The soundness proof (644 lines) maintains OwnershipInv — a three-part invariant:
(1) Heap well-formed: all stored addresses < nextAddr
(2) Liveness: every owned variable holds a live heap address
(3) Distinctness: different owned variables hold different addresses
-- Soundness: OwnershipInv preserved through execution
example (hlin : LinearOk O s O')
(hstep : BigStep σ s (.normal σ'))
(hinv : OwnershipInv σ O)
(hwt : WellTypedFuns σ.funs) :
OwnershipInv σ' O' :=
LinearOk.soundness hlin hstep hinv hwt
Proved by induction on BigStep — every rule preserves all three parts. The alloc case uses Heap.alloc_fresh for distinctness. The free case uses Heap.free_preserves_ne.

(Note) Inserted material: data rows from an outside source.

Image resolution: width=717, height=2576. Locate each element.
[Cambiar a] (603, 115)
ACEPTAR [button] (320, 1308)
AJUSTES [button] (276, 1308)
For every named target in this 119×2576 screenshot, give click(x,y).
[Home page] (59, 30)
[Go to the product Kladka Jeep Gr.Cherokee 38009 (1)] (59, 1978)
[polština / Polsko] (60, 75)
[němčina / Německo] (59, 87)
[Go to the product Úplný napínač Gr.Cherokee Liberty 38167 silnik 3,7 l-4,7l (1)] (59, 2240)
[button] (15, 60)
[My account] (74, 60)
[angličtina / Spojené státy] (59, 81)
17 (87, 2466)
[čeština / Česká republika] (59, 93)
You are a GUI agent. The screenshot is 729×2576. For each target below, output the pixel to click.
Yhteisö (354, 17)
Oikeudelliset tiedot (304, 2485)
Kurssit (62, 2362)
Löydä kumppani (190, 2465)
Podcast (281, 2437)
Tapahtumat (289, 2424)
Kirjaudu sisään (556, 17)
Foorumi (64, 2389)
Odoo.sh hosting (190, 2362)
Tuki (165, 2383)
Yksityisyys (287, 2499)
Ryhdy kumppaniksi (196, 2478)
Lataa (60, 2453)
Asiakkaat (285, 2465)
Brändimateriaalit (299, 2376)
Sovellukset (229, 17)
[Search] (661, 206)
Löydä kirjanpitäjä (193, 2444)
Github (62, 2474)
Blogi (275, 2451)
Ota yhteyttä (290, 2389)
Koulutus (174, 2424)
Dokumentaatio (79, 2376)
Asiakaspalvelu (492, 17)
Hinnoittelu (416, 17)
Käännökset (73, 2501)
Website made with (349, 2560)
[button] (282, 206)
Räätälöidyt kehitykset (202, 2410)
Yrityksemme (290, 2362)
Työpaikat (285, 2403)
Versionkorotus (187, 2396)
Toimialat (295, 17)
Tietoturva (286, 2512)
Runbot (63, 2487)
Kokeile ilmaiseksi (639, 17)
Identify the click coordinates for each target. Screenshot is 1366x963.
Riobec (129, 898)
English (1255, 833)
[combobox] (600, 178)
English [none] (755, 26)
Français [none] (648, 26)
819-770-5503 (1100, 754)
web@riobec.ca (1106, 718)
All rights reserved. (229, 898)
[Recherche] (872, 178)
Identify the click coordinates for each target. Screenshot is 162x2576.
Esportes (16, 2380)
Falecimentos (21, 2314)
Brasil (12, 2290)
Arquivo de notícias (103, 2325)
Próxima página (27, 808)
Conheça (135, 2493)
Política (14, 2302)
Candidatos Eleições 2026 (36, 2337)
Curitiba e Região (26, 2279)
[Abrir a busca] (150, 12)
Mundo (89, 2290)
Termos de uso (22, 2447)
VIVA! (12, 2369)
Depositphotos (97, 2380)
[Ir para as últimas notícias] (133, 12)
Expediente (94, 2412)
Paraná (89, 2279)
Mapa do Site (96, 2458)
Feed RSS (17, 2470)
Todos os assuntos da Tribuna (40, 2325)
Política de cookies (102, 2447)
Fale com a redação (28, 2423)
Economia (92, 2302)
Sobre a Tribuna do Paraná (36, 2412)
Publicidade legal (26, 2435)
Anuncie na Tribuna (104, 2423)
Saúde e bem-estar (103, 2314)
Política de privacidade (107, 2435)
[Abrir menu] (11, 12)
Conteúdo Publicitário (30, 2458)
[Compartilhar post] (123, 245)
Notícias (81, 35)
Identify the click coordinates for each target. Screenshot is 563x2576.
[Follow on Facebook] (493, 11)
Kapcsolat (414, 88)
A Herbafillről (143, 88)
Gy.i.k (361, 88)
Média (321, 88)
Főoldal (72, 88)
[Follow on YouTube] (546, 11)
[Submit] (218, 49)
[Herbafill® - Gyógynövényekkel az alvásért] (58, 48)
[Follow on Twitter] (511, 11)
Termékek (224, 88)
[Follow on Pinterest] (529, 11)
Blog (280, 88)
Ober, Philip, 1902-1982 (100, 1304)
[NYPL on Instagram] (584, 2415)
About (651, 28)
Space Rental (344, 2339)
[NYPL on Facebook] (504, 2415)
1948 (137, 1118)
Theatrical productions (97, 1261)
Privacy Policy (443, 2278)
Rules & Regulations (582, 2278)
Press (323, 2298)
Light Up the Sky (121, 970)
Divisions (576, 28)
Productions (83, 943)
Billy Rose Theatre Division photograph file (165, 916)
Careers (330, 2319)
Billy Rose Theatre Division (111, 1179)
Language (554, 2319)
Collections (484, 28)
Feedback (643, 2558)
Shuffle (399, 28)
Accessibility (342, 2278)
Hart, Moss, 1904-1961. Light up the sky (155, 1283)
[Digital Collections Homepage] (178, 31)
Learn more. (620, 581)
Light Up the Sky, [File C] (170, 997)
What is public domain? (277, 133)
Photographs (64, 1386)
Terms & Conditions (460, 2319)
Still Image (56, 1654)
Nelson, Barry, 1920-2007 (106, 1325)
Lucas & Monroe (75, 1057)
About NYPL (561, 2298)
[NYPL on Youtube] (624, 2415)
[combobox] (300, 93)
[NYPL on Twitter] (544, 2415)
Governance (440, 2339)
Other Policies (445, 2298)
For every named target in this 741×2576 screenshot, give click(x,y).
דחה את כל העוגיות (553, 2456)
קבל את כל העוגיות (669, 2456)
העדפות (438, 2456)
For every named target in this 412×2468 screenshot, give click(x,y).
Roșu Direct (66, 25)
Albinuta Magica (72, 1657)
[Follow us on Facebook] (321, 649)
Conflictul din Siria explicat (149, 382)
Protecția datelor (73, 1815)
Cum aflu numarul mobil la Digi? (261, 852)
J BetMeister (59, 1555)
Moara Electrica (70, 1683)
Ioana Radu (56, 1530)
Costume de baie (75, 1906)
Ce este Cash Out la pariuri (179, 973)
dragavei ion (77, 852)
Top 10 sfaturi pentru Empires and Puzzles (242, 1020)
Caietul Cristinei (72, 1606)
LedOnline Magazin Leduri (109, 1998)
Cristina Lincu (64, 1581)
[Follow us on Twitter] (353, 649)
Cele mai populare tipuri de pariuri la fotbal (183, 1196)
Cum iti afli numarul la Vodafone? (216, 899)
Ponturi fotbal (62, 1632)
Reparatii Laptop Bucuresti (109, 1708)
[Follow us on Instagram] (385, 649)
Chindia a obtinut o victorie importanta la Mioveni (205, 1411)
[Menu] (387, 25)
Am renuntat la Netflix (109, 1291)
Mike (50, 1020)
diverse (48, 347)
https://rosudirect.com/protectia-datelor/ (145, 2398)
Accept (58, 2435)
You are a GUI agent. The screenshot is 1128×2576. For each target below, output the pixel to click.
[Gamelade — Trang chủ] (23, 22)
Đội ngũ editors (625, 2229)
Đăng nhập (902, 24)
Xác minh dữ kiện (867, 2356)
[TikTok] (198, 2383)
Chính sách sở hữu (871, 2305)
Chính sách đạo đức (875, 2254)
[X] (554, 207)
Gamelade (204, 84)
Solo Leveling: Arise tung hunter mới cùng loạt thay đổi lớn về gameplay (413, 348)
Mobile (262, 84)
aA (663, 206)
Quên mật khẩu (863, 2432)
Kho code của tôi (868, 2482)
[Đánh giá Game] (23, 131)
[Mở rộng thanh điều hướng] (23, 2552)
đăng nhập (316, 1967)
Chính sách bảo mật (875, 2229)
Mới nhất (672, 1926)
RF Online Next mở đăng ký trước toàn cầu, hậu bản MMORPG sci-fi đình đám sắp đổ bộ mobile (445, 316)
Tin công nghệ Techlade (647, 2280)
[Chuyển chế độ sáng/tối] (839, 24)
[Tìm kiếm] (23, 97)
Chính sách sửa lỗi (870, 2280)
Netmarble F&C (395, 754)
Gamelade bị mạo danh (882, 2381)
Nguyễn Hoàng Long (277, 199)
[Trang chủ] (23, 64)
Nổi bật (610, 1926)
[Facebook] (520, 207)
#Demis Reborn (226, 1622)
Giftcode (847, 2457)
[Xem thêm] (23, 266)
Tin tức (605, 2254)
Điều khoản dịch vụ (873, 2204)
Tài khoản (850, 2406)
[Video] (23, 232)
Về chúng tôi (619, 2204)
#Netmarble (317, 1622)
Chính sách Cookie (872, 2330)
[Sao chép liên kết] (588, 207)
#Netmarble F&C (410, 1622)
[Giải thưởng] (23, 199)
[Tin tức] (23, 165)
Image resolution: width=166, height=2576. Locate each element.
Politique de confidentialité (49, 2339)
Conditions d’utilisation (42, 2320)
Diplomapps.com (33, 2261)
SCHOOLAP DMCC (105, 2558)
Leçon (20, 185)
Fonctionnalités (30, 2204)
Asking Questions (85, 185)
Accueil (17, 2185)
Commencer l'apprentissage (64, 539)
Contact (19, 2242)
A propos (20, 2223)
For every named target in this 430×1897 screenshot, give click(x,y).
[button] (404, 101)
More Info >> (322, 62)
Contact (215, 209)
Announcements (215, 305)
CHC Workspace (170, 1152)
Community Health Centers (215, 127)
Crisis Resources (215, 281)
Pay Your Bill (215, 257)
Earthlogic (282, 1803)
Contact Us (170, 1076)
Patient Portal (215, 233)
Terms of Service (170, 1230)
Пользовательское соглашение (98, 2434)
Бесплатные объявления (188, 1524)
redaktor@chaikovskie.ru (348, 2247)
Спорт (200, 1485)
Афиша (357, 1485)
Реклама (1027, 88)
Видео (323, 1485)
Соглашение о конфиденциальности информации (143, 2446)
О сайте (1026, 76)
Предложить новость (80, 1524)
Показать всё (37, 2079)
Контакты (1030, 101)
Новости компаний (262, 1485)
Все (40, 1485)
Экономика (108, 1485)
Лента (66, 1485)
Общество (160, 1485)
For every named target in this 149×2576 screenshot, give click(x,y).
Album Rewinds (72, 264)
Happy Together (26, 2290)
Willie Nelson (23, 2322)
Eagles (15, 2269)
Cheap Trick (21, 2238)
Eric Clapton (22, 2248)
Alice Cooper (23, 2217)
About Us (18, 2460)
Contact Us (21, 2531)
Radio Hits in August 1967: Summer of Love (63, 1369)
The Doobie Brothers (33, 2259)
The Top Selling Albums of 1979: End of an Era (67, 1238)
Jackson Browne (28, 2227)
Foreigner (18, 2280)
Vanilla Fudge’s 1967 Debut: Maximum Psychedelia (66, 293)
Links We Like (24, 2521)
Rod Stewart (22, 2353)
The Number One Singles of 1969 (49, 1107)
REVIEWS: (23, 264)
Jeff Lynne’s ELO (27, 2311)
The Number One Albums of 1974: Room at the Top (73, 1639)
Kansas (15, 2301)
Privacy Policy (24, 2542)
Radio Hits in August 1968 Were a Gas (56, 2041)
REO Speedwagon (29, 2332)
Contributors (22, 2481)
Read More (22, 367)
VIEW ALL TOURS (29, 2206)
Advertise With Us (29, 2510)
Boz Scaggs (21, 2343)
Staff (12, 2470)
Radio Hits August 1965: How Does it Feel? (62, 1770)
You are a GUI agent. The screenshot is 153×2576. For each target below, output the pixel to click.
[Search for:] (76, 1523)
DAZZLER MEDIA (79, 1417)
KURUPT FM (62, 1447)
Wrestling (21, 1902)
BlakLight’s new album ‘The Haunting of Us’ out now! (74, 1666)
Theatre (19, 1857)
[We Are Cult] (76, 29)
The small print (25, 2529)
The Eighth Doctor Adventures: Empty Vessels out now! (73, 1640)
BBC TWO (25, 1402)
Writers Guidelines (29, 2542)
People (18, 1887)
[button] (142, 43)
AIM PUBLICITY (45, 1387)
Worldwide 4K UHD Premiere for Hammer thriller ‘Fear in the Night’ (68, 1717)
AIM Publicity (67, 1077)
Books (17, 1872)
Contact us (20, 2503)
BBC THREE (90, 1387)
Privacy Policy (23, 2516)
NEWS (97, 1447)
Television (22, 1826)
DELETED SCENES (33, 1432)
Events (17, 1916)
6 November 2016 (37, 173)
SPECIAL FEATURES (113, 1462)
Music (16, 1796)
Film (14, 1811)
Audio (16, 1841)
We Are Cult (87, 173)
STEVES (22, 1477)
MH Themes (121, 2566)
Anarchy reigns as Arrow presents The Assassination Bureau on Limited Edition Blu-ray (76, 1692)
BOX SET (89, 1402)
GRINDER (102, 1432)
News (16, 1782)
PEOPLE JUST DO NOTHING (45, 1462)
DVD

Not 10 interchangeable "coding agents." 10 domain experts:
Chris Lattner — AST, IR, module structure
Simon Peyton Jones — types, syntax macros
Xavier Leroy — verification strategy
Adam Chlipala — proof engineering
Emina Torlak — type checking, tests
Derek Dreyer — semantics, memory model
John Regehr — edge cases, coverage
Dan Grossman — memory safety proofs
Nadia Polikarpova — formal specifications
Tiark Rompf — interpreter, optimizations
All Claude. One weekend.

The agents gave us better feedback on Lean than our human users.
More precise: structured error context, not "it doesn't work"
More systematic: they hit every edge case, not just the one they needed
More actionable: "tactic X fails on pattern Y because Z"
Adam's grind report was better than most human post-mortems.
Nobody has built this yet.

Better diagnostics: when a tactic fails, structured error metadata — not just prose. Claude happily processes them.
Links to documentation: tactic docstrings and error messages should contain links to the actual documentation. Claude reads them.
Faster startup: Claude can try different approaches more efficiently.
More examples: and instructions on how to find them. Claude started the Radix project by reading all our examples in the core repo.
Attribute guides: teach Claude how to use @[simp], @[grind], etc.
Implicit information: a pretty printer that shows implicit arguments and avoids exponential blowup. Claude claims it will help — confirming with Anthropic.
Next experiment: Two agent teams in parallel. One builds a hard project and generates friction reports. The other patches Lean to eliminate the friction. We architect and steer.
People will not write Lean. AI will write it. Humans read and audit.
People will not write Verso. AI will produce lectures, papers, slides — with machine-checked math and code. Humans focus on the content.
Humans move up the stack. They become designers, architects, readers, auditors.